By Paula Katinas
Brooklyn Daily Eagle
If you want to get your dog a tattoo, you might have to move to another state.
A bill that would prohibit tattoos and piercings on dogs, cats and other pets has been approved by both houses of the State Legislature and will be sent to Governor Andrew Cuomo.
Assemblywoman Nicole Malliotakis (R-C-Bay Ridge-Staten Island) sponsored with Assemblywoman Linda Rosenthal (D-Upper West Side).
“It is a shame that we even need to legislate a ban such as the incredibly cruel acts of piercing and tattooing animals, but these practices have become increasingly more common,” Malliotakis said.
The bill seeks to protect animals from harm, according to Malliotakis. “These painful procedures and the general anesthesia put them at a tremendous health risk. These animals cannot give consent and end up suffering from the pain of recovery and possible infection,” she said.
“Once this bill becomes law, companion animals will no longer be subject to the selfish whims of their owners, who place vanity above the health and safety of their companion animals,” Rosenthal said. “I am pleased that my colleagues recognize the importance of this legislation, and voted unanimously to pass it.”
Rosenthal introduced the bill in July 2011, after hearing about a woman who was selling “gothic kittens” on the internet with piercings on their necks and down the length of their spines.
State Sen. Tom Libous (R-C-Binghamton) is the senate sponsor.

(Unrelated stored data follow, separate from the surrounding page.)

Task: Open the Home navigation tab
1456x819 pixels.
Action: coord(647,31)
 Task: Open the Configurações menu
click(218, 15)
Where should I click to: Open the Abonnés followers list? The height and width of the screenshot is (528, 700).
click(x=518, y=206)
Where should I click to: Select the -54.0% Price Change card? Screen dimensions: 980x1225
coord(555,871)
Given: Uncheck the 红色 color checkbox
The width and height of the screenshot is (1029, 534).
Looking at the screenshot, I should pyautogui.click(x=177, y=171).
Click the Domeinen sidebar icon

Malliotakis, an animal rights activist who owns two dogs, advocated for passage of the legislation during Animal Advocacy Day in Albany in May.
Malliotakis, who had been pushing for the bill for more than a year, renewed her efforts in March citing a shocking New York Post story about a Brooklyn tattoo artist nicknamed “Mistah Metro,” who had his dog tattooed with a heart and his wife’s name while the animal was drugged after surgery.
Malliotakis said she began her advocacy on the issue in 2012 after she viewed "Pet Crazy," a documentary about such behavior on ABC’s "20/20."
The legislation gained support from animal rights groups such as Anarchy Animal Rescue of Staten Island, No More Tears Rescue and the New York State Veterinary Medicine Society.